START Passage
Ministry of health accused of rank incompetence
Portugal’s Order of Physicians (Ordem dos Médicos) has cited the hundreds of unfilled vacancies in medical internships with Portugal’s SNS State health service medical as “a red card” to ministry of health, which it accuses of “incompetence and inoperativeness.
“These are very worrying figures that effectively reflect a great lack of concern and a job very badly done on the part of the Ministry of Health (MS),” said the Order’s president, Carlos Cortes, talking to Lusa about the results of the vacancies for access to training in medical specialities, in which more than 400 of the 2,242 remained unfilled.
Like the various medical syndicates, the Order is concerned about the lack of candidates for general and family medicine, which trains GPs, “a very important area in the SNS, a gateway for patients” signifying “great importance in preventing illness”.
He is also worried about the lack of uptake in internal medicine, “a pillar of the hospital response across all areas”.
Says Lusa, Cortes sees these results as proof that the health ministry has not carried out “the work that should have been done” to make the SNS “more attractive”. This is not a new problem. It has been building over the last two decades in which successive administrations running the health ministry have failed to train up enough medical specialists.
According to the Order, almost 6,000 places have been wasted.
“More than six thousand vacancies have not been taken up. Six thousand doctors is roughly the same as the number of overtime hours that are currently used in the SNS every year. Therefore, if the various governments had done their jobs properly, the SNS would certainly not be experiencing the difficulties it is experiencing at the moment.
END Passage
What the exercise asks.
Continue the news story about Portugal's unfilled medical internships, picking up right after its last sentence.
START Source material
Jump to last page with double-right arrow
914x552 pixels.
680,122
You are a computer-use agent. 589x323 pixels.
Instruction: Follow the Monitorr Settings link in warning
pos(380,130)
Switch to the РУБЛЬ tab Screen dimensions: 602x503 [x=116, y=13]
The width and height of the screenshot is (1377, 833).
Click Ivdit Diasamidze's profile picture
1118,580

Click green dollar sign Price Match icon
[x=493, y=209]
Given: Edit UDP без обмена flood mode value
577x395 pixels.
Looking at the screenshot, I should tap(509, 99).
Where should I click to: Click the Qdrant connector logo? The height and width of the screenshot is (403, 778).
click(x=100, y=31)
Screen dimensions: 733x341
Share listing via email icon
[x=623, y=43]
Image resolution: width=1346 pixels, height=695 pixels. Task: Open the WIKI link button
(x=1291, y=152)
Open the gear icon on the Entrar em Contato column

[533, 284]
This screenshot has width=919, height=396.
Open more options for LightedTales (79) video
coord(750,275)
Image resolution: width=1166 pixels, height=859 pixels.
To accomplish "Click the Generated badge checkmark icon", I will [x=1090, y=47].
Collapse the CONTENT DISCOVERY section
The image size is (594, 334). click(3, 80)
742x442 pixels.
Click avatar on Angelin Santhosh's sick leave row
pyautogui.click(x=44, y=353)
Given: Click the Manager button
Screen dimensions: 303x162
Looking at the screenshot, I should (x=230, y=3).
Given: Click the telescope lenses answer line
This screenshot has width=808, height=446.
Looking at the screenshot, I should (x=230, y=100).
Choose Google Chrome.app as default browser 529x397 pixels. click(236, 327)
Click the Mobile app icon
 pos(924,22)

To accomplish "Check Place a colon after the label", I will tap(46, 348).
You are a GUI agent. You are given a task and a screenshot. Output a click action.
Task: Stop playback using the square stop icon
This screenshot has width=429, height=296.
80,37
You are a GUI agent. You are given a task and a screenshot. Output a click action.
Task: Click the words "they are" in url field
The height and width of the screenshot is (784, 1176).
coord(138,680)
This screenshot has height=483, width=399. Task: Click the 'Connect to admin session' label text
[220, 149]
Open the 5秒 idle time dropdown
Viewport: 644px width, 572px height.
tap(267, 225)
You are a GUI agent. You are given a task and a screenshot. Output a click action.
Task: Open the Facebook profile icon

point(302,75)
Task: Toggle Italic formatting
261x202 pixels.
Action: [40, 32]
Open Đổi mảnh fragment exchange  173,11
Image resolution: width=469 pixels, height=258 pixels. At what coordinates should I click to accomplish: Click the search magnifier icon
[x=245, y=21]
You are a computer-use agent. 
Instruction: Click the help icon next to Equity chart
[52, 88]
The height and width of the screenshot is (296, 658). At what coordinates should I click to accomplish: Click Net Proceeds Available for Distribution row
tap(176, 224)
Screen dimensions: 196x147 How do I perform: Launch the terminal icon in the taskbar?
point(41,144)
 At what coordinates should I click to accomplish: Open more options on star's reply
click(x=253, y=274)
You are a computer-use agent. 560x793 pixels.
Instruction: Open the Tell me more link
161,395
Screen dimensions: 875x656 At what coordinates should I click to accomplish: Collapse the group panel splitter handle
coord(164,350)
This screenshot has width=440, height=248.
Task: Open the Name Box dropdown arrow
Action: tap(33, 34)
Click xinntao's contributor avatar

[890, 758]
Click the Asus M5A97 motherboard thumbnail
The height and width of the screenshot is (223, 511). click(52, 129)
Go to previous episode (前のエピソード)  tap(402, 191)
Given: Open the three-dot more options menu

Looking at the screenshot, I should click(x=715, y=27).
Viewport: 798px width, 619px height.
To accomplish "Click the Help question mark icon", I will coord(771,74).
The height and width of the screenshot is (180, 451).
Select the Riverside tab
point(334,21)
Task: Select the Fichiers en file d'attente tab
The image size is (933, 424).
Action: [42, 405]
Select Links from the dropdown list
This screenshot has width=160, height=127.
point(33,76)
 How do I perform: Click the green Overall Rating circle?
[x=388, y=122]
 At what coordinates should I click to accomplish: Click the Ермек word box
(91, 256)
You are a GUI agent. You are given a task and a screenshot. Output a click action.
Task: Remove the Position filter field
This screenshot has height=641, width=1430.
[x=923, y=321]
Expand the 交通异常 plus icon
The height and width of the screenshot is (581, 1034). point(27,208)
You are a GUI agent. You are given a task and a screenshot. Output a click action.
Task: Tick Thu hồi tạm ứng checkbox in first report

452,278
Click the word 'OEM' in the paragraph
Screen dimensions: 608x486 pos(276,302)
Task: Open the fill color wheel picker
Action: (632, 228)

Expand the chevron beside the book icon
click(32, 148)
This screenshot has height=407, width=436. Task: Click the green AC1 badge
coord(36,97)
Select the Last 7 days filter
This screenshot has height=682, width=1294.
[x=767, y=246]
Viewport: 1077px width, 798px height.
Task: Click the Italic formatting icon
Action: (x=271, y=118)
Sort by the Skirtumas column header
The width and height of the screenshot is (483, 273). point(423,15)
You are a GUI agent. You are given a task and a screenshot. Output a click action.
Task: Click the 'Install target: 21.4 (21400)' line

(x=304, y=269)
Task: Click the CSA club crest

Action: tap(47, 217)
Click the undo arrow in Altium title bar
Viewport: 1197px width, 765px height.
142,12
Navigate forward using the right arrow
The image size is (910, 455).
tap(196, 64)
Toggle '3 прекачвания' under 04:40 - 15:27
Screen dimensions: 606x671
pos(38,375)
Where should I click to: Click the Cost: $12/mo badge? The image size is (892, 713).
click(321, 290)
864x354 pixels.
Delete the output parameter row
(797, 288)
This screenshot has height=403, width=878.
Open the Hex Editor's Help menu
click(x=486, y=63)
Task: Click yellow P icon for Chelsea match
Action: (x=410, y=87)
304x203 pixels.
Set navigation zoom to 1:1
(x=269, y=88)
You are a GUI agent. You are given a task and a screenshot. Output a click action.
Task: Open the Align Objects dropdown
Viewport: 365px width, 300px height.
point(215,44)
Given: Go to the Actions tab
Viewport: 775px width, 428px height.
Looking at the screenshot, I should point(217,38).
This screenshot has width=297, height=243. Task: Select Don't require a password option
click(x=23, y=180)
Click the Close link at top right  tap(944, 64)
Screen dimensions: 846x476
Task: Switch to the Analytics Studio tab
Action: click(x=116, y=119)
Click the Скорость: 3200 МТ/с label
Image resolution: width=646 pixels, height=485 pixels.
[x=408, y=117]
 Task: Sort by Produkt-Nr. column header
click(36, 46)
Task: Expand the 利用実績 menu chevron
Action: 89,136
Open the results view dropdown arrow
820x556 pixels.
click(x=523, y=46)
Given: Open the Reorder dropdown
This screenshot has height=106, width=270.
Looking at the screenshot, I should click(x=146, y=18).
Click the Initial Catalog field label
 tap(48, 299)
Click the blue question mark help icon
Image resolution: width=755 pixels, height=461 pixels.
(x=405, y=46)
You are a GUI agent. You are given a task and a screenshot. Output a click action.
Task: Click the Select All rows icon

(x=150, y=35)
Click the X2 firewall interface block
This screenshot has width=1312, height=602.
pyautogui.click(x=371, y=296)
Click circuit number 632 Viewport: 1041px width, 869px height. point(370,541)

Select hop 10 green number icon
END Source material
Answer box.
“This is no longer a yellow card, it is a red card for the actions of the health ministry, which has been incompetent in solving all the problems of the SNS,” Carlos Cortes continued, insisting that this ‘lack of attractiveness of the SNS’ is “a major signal of alarm.
“The Ministry of Health has been ineffective in attracting doctors – and we can see the bad work that has been done/ that has been developed. (…) The truth is that this has been handled with enormous negligence and incompetence”.
Cortes also criticised the “erroneous narrative, which doesn’t correspond to reality, that the Order itself has created barriers to the training of specialist doctors”, pointing out that the number of vacancies presented to the Ministry and not taken up shows “exactly the opposite.
“I’m very afraid of what might happen with the enactment of the new statute for the Order, in which competences are taken away, particularly in the field of training, and I think it’s clear to everyone today that the ministry of health does not have the capacity to come up with the best solutions.”
Indeed the ministry’s inability to understand the concerns of syndicates and the Order has resulted in the impasse we have today, with hospitals staggering under a lack of available doctors – a crisis that Cortes and many others predict “will only get worse and worse”.